- DATA PROVIDED:
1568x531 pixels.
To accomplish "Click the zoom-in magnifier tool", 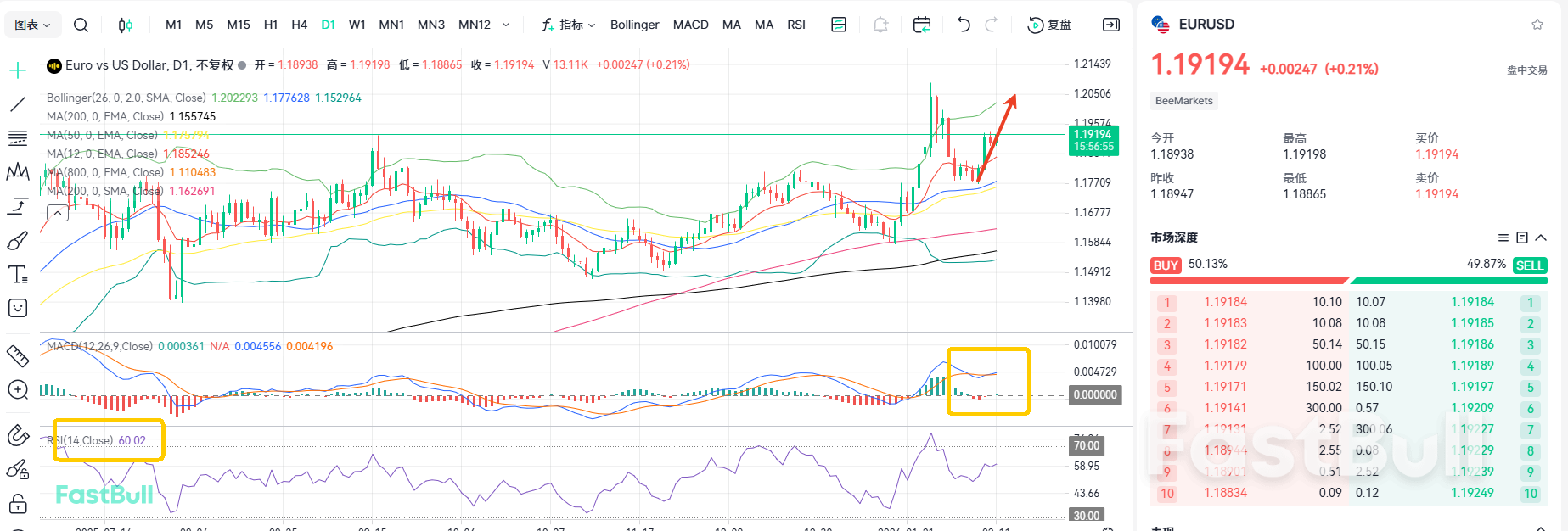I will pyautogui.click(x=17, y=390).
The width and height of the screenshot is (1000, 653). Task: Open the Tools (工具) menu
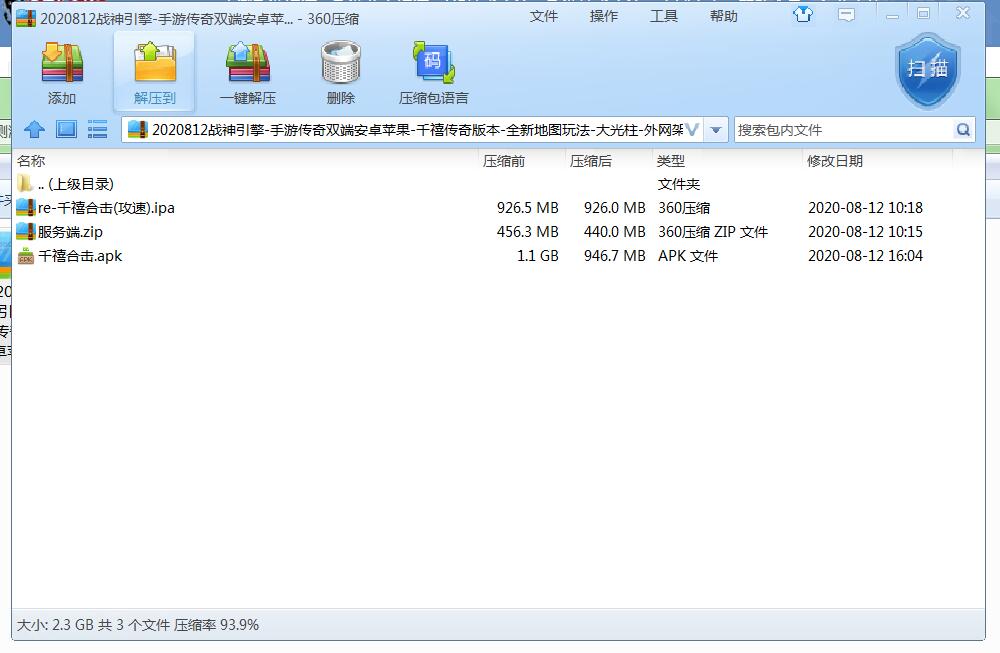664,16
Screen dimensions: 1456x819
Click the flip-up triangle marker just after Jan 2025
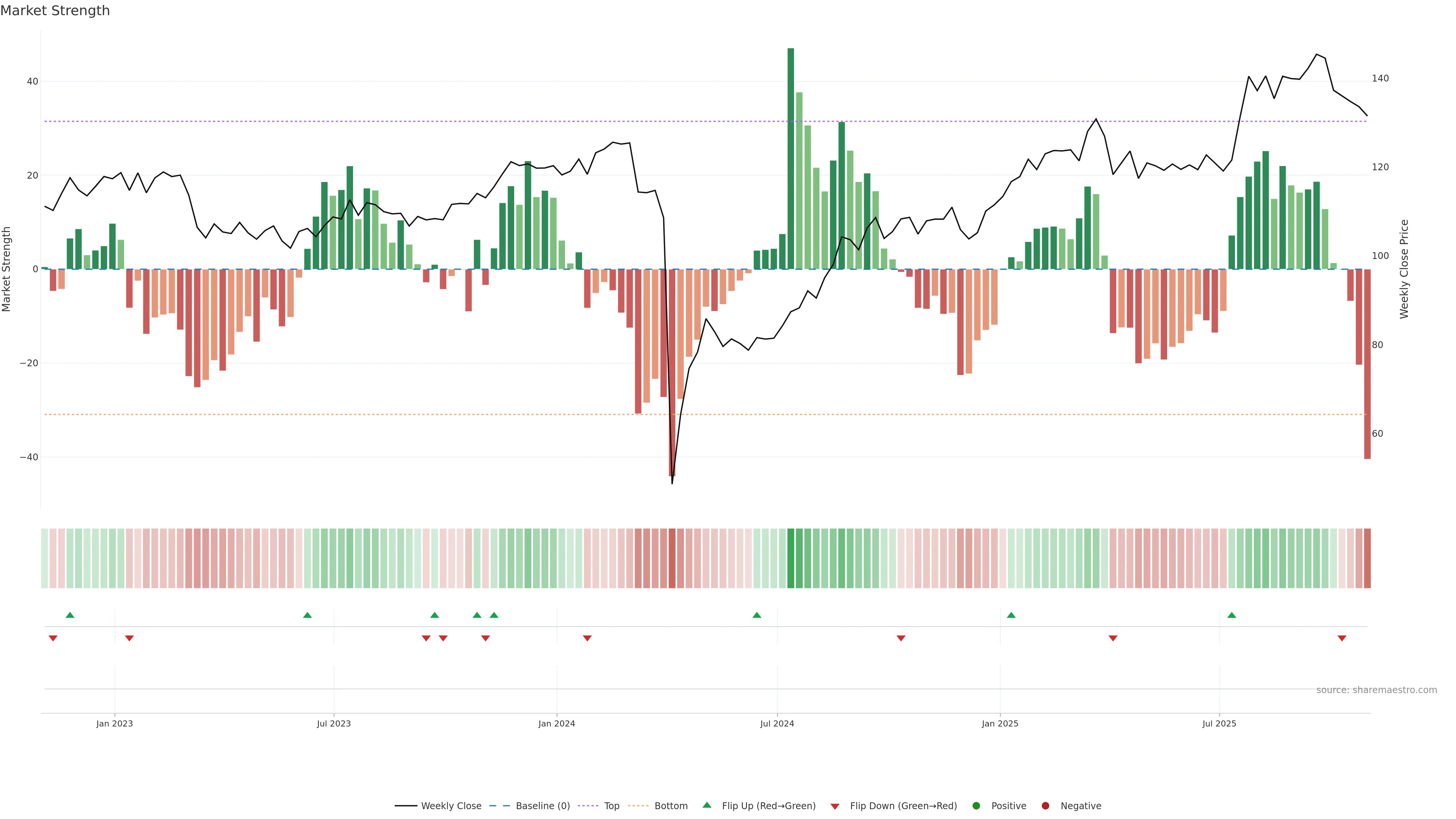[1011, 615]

- EXERCISE:
Copy out, word for word, the records from the line with "The width and" through the end of the records, leaving out the pictures.

- TASK SOLUTION:
The width and height of the screenshot is (1000, 653). Task: Open the Tools (工具) menu
664,16
Screen dimensions: 1456x819
Click the flip-up triangle marker just after Jan 2025
[1011, 615]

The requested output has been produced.